- [EXTRACTED INFORMATION]:
↓

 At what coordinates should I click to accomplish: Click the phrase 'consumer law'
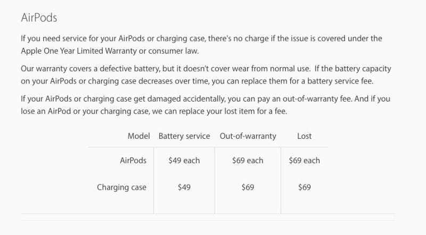click(173, 51)
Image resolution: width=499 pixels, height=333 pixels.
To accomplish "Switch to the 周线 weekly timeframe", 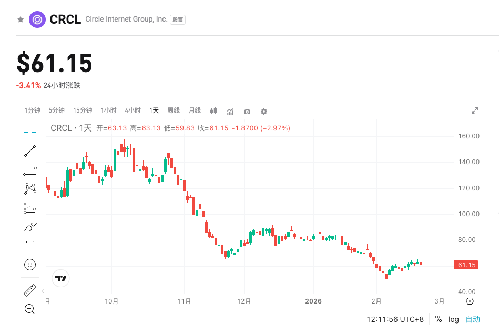I will [174, 110].
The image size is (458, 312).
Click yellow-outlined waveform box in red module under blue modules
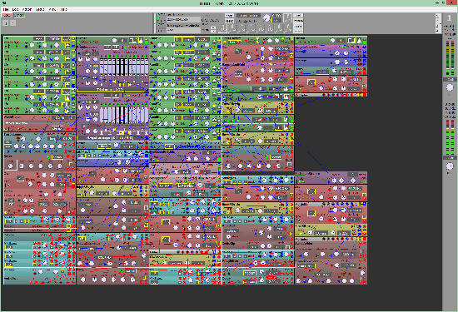[x=311, y=82]
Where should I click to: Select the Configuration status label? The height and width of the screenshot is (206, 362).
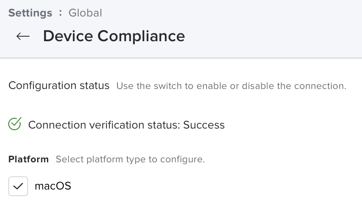[x=59, y=86]
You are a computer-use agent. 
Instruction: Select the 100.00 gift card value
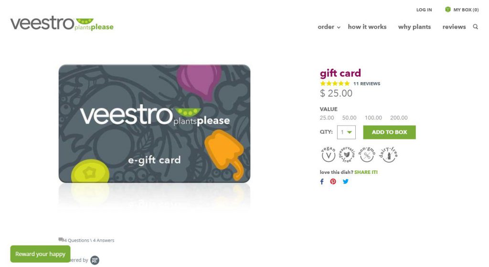373,117
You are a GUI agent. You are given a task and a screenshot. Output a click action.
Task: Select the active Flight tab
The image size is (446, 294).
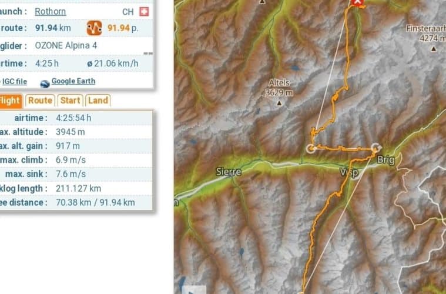click(x=10, y=101)
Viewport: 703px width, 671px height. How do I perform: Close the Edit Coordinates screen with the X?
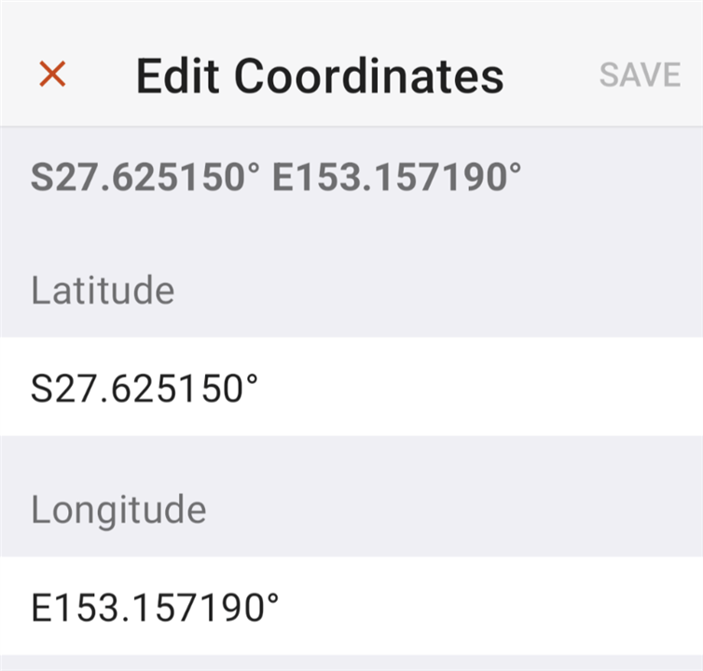52,74
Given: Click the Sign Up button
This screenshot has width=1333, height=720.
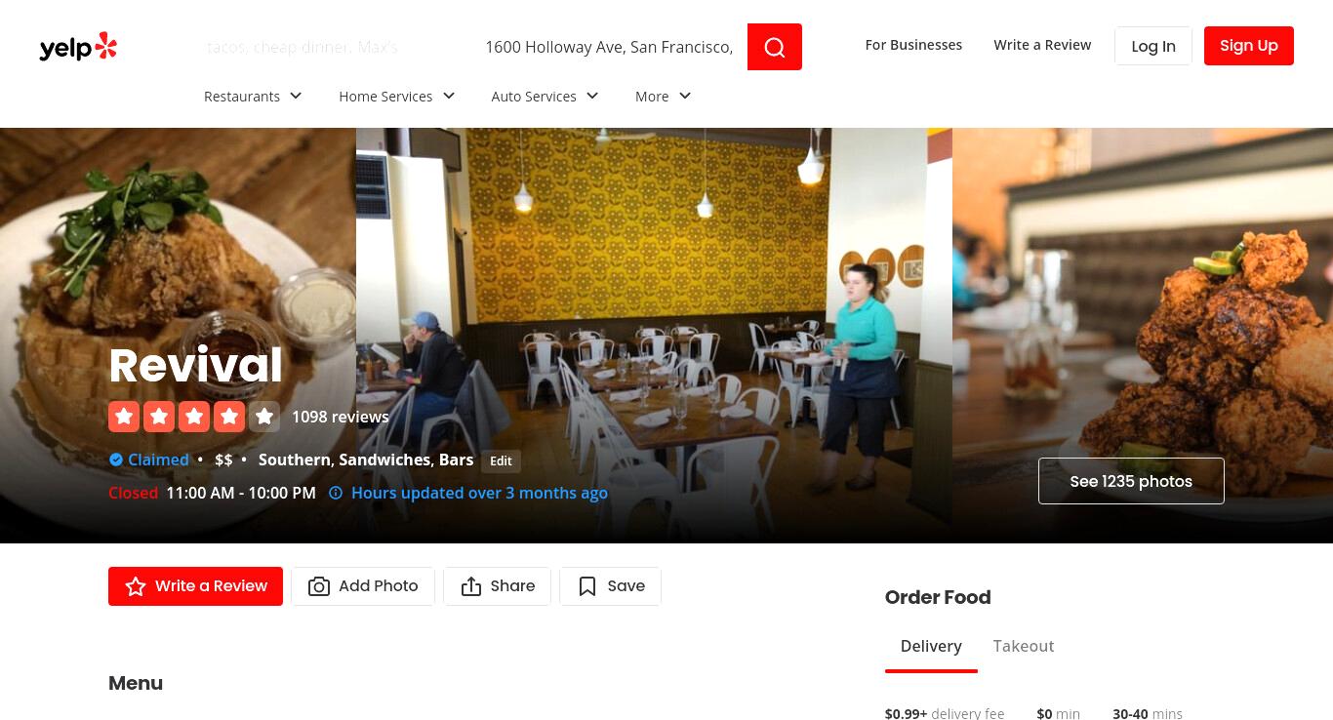Looking at the screenshot, I should click(1249, 46).
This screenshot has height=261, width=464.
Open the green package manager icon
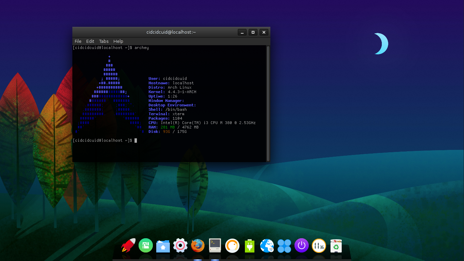[x=145, y=245]
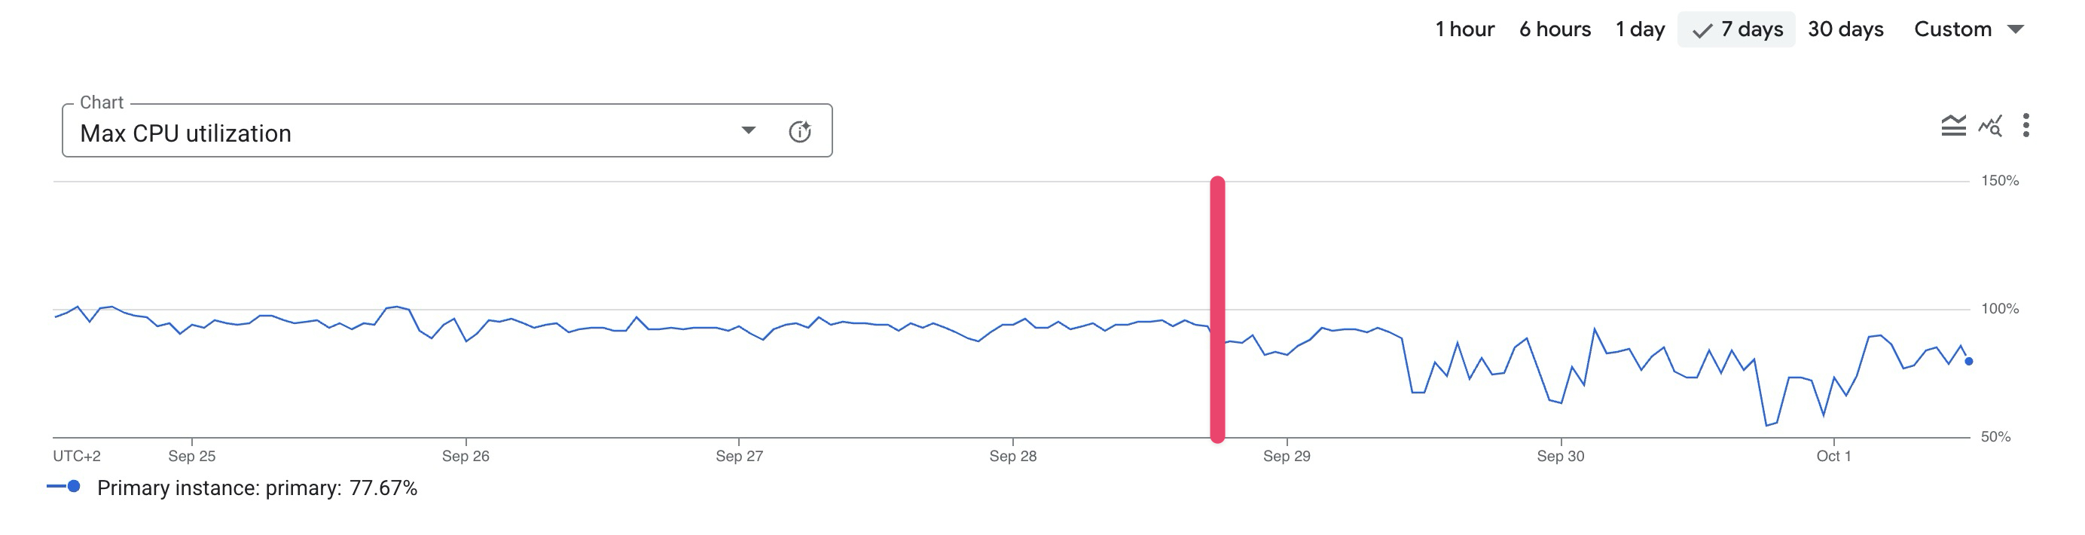
Task: Switch to the 1 day time range
Action: [1640, 29]
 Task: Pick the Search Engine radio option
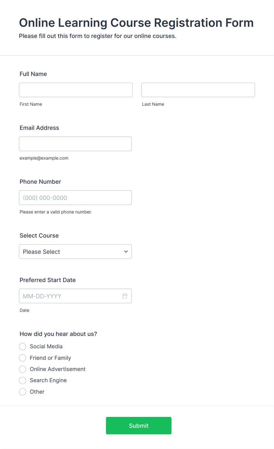23,380
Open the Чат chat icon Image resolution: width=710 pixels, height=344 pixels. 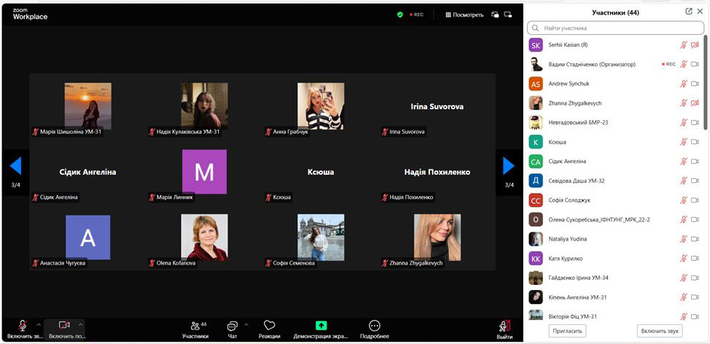(x=232, y=326)
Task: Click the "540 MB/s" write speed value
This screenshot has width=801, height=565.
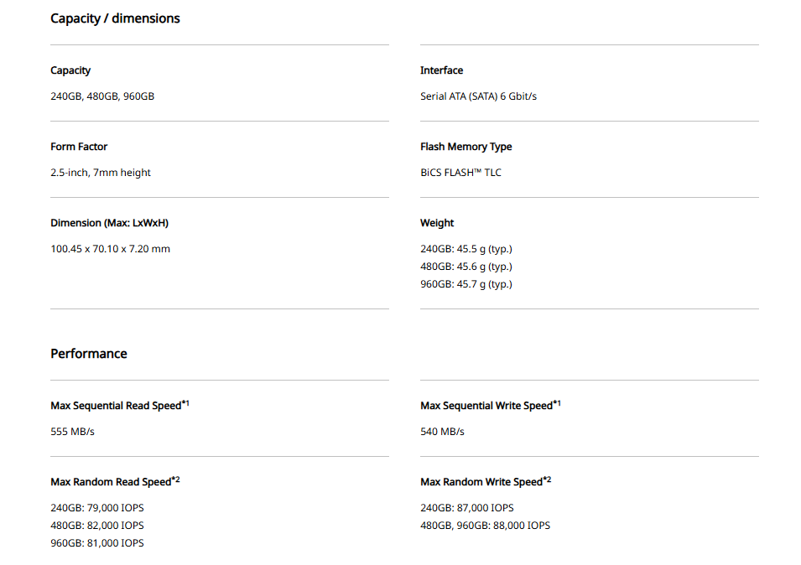Action: pos(442,432)
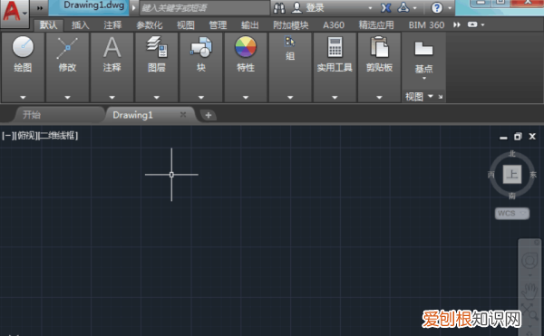
Task: Open the 剪贴板 (Clipboard) panel icon
Action: (x=379, y=47)
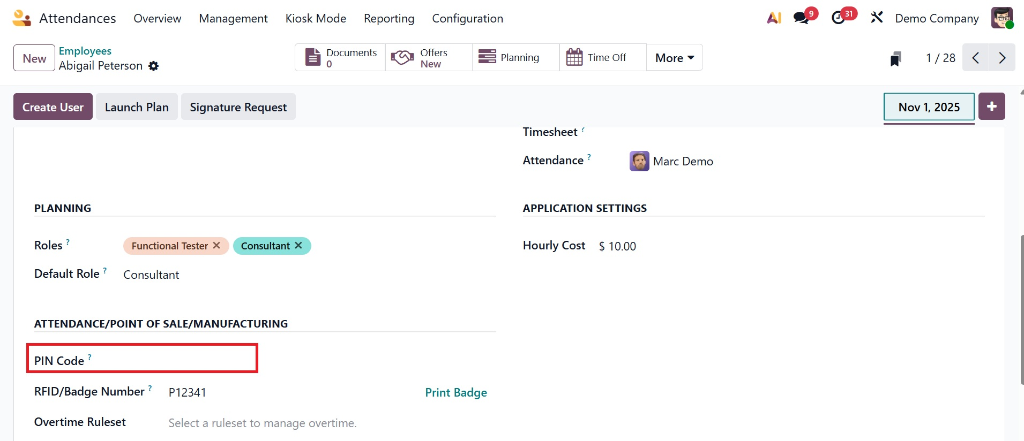Image resolution: width=1024 pixels, height=441 pixels.
Task: Remove the Consultant role tag
Action: coord(298,246)
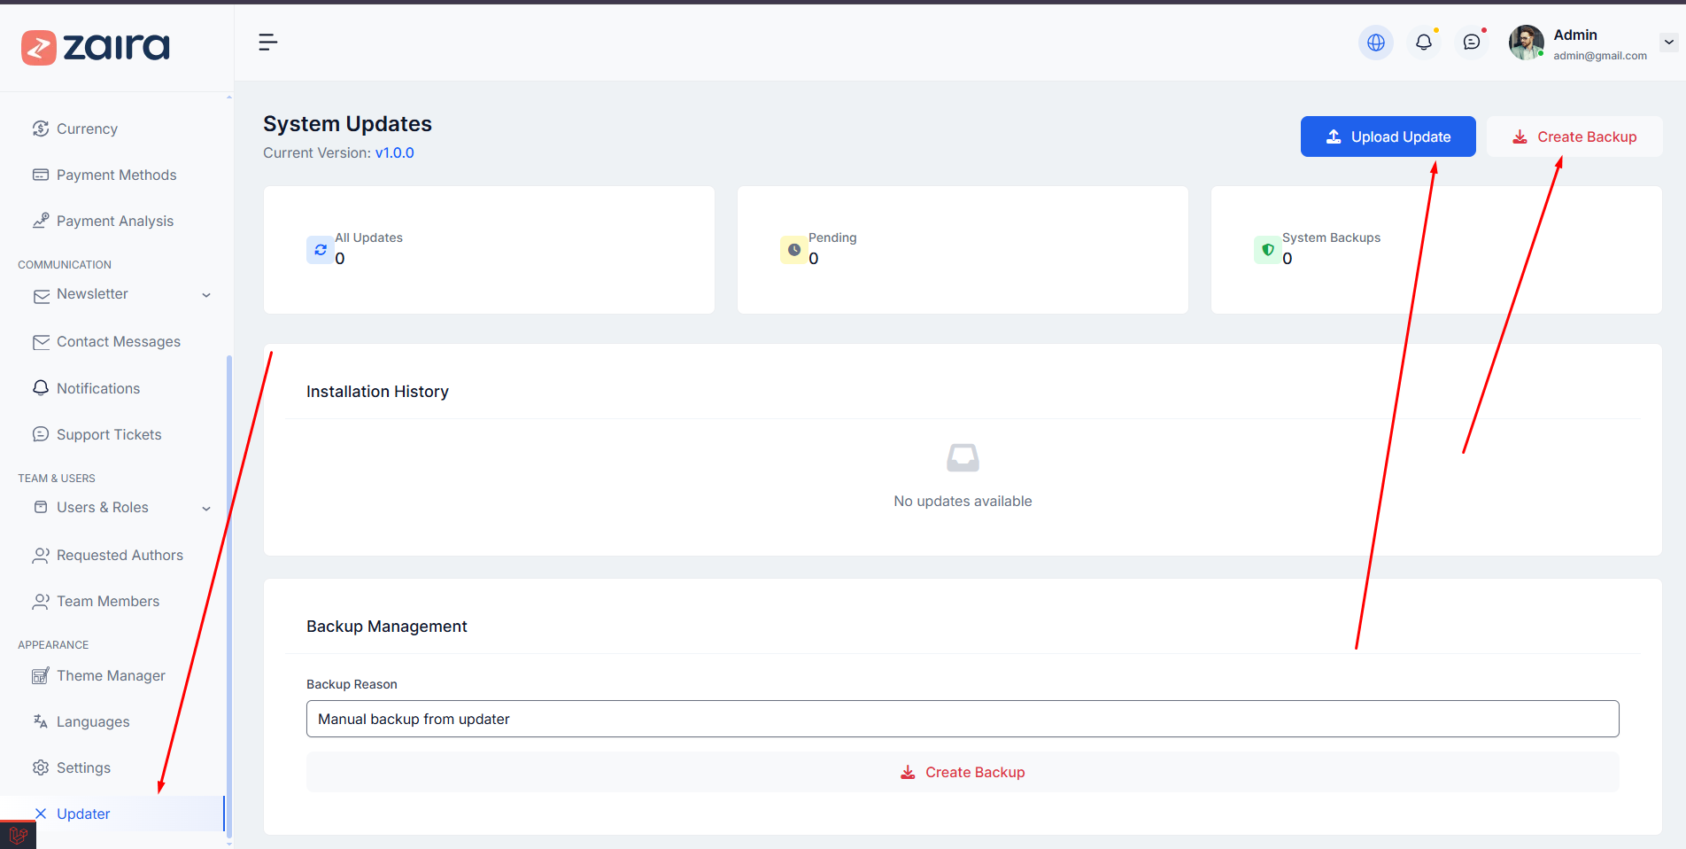
Task: Click the Backup Reason text field
Action: [962, 719]
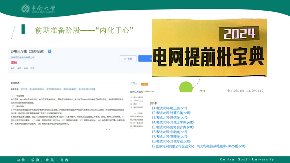Viewport: 290px width, 163px height.
Task: Open 8.考试大纲-其他专业.pdf attachment
Action: (x=171, y=141)
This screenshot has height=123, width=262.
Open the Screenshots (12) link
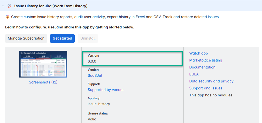[x=43, y=82]
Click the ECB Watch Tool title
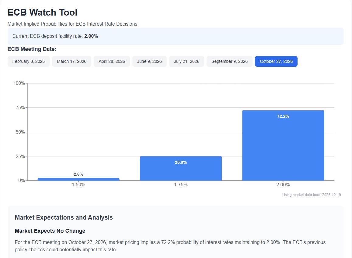 click(42, 13)
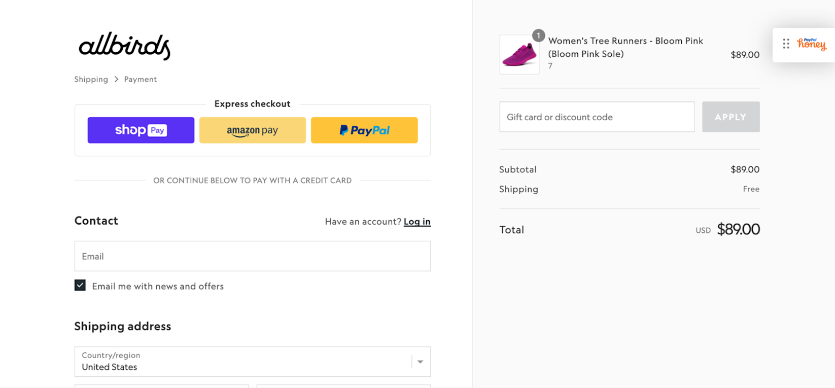Expand the United States country selector

coord(252,362)
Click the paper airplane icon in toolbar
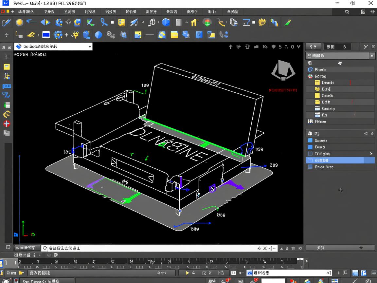This screenshot has height=283, width=377. coord(134,22)
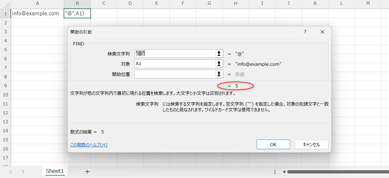This screenshot has width=389, height=178.
Task: Click the three-dot sheet options handle
Action: pos(275,172)
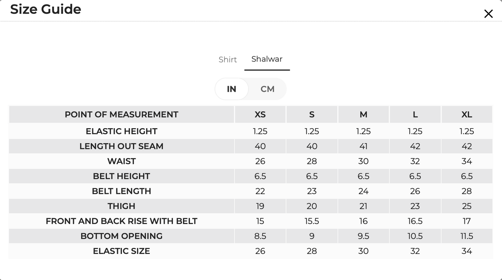The width and height of the screenshot is (502, 280).
Task: Close the Size Guide dialog
Action: [488, 14]
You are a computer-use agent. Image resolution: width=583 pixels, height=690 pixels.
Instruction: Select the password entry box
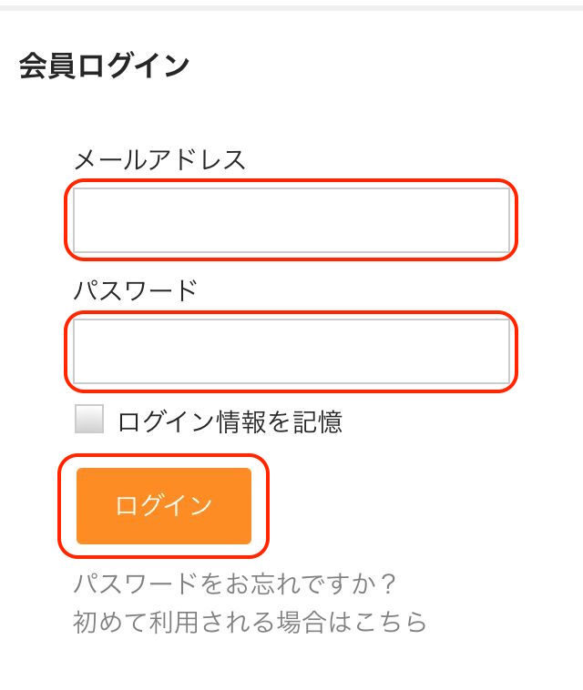pyautogui.click(x=291, y=350)
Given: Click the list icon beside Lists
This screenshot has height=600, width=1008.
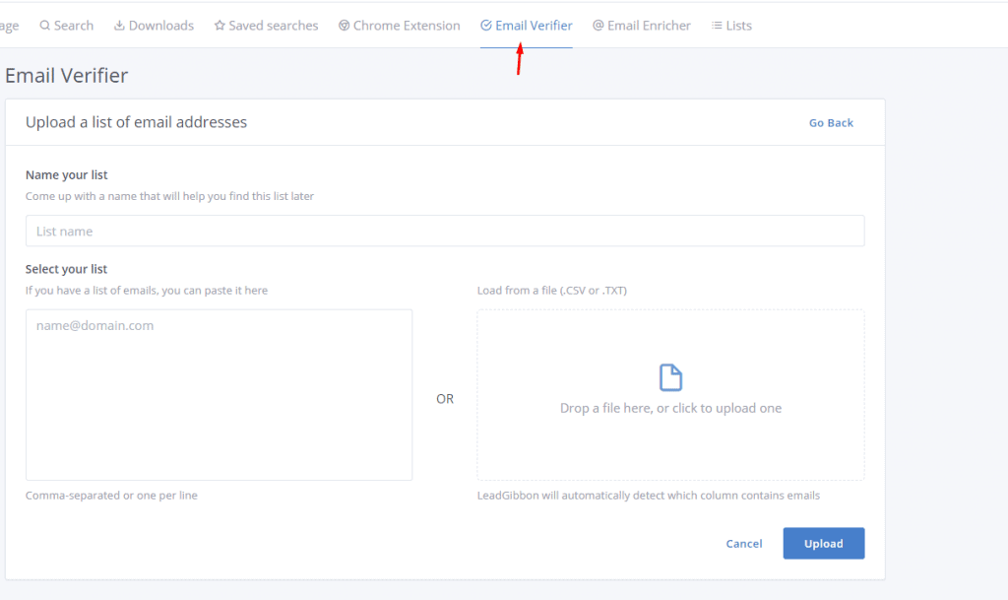Looking at the screenshot, I should pyautogui.click(x=717, y=26).
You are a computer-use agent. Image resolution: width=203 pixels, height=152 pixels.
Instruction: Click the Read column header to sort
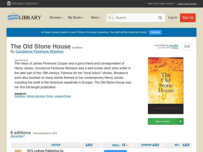pyautogui.click(x=115, y=145)
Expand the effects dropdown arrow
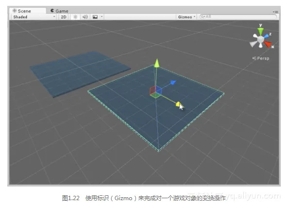 click(102, 17)
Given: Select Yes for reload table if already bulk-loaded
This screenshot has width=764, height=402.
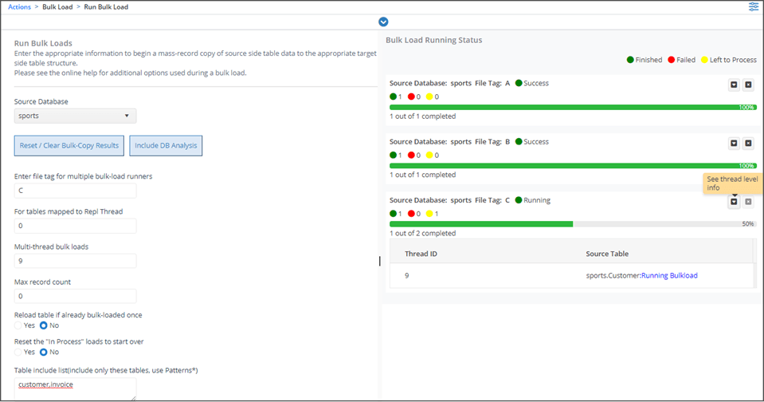Looking at the screenshot, I should 19,325.
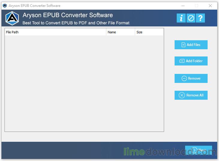Click the window title bar text
219x161 pixels.
coord(35,6)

↑

- [PROBLEM TO WORK ON]:
Beginning with the line that contains "This screenshot has height=600, width=1008.", repeat every remaining line of the data exactly, the last line included, and omit pictures.

- [ANSWER FOR THE TASK]:
This screenshot has height=600, width=1008.
Looking at the screenshot, I should pyautogui.click(x=717, y=26).
You are a computer-use agent. Image resolution: width=203 pixels, height=152 pixels.
Instruction: Click the Read column header to sort
pyautogui.click(x=115, y=145)
Expand the effects dropdown arrow
 click(102, 17)
Given: Select Yes for reload table if already bulk-loaded
This screenshot has width=764, height=402.
Looking at the screenshot, I should 19,325.
Click the window title bar text
219x161 pixels.
coord(35,6)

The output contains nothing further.